Kendimi bildim bileli hava olaylarına, iklime ilgi duydum. Dışarıda yağmur ya da kar yağıyorken perdelerin kapalı olması çocukluğumun en büyük işkencesi idi. Ortaokuldayken balkonda bir termometrem ve her gün düzenli yazdığım bir hava günlüğüm vardı. Lisede matematiğim iyiydi, genel olarak da başarılı bir öğrenciydim, onun için hemen her Türk genci gibi mühendisliğe yönlendirildim. Fakat meteorolojiye ve iklim bilimine olan ilgim asla azalmadı. Makine mühendisliği okurken bilgisayar laboratuarında oturur, internetteki meteoroloji modellerinin çıktılarını incelerdim. Arkadaşlarım “cins, deli” filan olduğumu söylerlerdi. İlgi gelişmesi diye bir şey yok yani, ben hep böyleydim.
“Hava Delisinin Not Defteri” nasıl kuruldu, blog’unuzun öyküsünü ve amacını bizimle paylaşır mısınız?

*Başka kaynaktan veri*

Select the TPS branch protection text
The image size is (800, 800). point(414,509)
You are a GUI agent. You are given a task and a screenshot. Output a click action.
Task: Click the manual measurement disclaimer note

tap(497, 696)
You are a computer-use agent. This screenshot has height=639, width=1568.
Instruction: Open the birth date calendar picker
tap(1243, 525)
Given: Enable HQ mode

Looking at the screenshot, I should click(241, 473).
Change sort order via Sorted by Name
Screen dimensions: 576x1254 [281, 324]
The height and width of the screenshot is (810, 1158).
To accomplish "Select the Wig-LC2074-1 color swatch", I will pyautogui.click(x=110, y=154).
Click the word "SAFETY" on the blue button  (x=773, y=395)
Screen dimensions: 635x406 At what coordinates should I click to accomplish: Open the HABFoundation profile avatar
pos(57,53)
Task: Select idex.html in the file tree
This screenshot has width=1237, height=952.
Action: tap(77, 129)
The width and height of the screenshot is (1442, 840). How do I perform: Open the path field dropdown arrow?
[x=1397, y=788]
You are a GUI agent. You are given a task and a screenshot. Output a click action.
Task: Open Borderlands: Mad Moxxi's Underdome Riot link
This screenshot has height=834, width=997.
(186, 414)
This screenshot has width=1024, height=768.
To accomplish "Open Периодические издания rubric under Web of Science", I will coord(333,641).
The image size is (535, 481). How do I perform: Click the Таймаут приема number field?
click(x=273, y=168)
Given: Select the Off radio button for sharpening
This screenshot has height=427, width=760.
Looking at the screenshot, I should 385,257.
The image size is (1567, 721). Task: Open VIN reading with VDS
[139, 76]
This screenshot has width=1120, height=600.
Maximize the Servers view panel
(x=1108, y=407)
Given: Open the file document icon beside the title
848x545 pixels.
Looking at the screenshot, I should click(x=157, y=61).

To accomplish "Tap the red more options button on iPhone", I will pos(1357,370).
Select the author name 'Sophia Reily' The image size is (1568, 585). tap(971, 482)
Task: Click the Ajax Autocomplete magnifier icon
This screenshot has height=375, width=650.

Bana benzeyen bir-iki arkadaşım vardı, internet üzerinden hava-iklim hakkında konuşurduk. Bir site kursak bizim gibiler için, diyorduk. Hem onların teşvik etmesiyle hem de bildiklerimi insanlara öğretmek için (artık akademik bilgiye de
sahiptim ve öğretmeye bayılırım) blog yazmaya başlayayım, diye düşündüm. O sıra (Ocak 2010) İsviçre’de doktora yapıyordum, inatçı bir Alman olan patronumla aram bozuk olduğundan zaten işime odaklanamıyordum. Blog’a zaman ayırmaya başladım. Yazdıklarım ilgi gördü.
Blog tutmak hayatınıza, bakış açınıza neler kattı?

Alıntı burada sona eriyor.